Retype the lines of the listing from the line containing "Given: Click the 0.7219 time tick label" through the line containing "[x=228, y=47]", inclusive, with no changes.
*** DATA FOR THE TASK
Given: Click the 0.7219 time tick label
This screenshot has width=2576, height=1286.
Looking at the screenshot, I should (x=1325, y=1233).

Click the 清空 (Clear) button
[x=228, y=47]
******
*** DATA FOR THE TASK
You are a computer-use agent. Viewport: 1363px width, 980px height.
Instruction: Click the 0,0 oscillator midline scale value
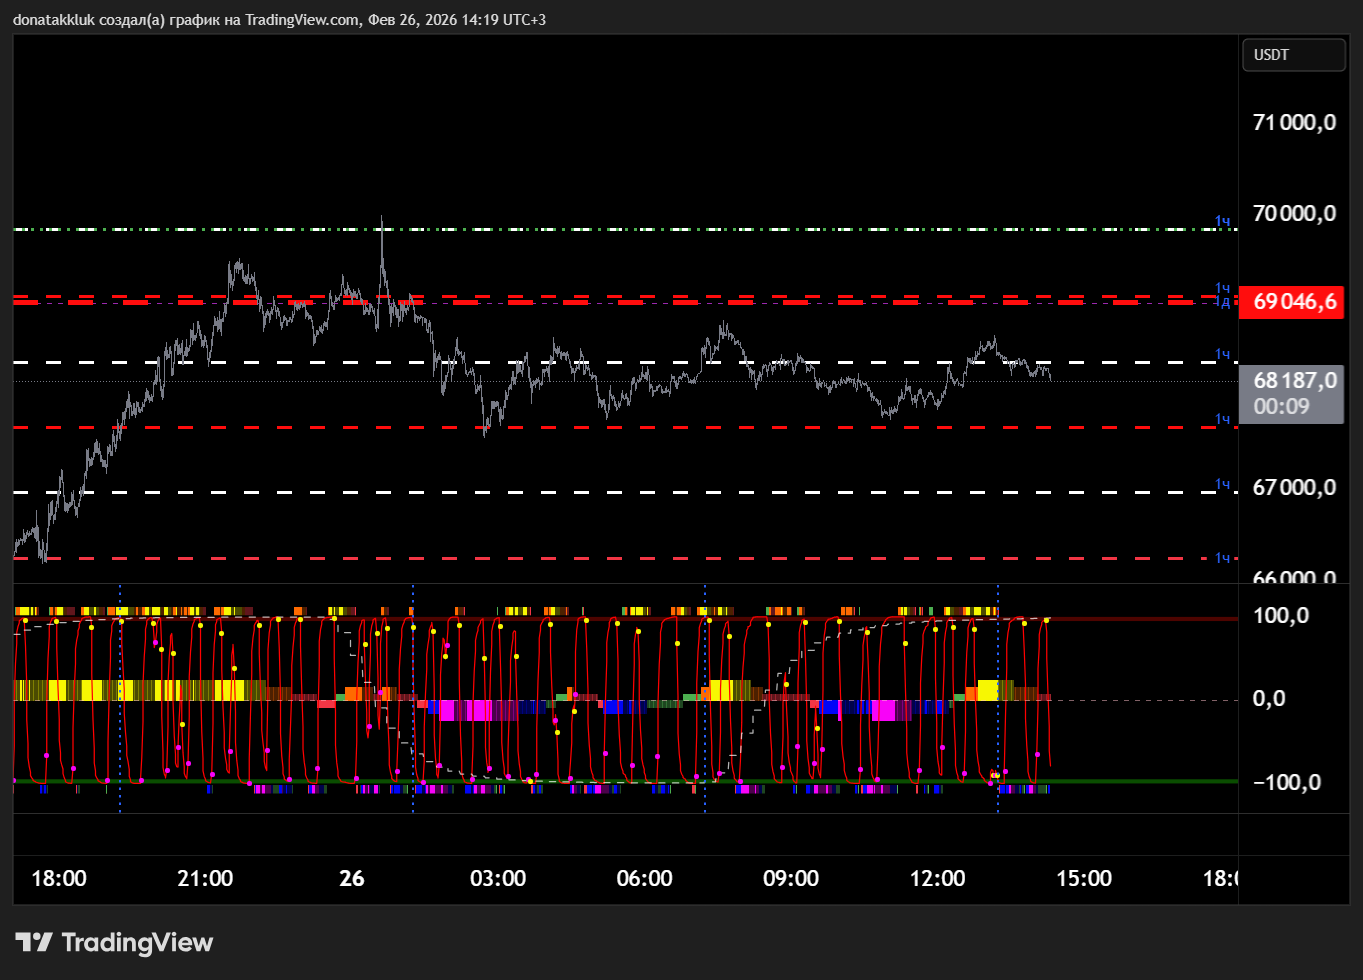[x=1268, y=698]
******
- **EXERCISE SOLUTION**
Given: Click the 0.7219 time tick label
This screenshot has width=2576, height=1286.
Looking at the screenshot, I should (x=1325, y=1233).

Click the 清空 (Clear) button
[x=228, y=47]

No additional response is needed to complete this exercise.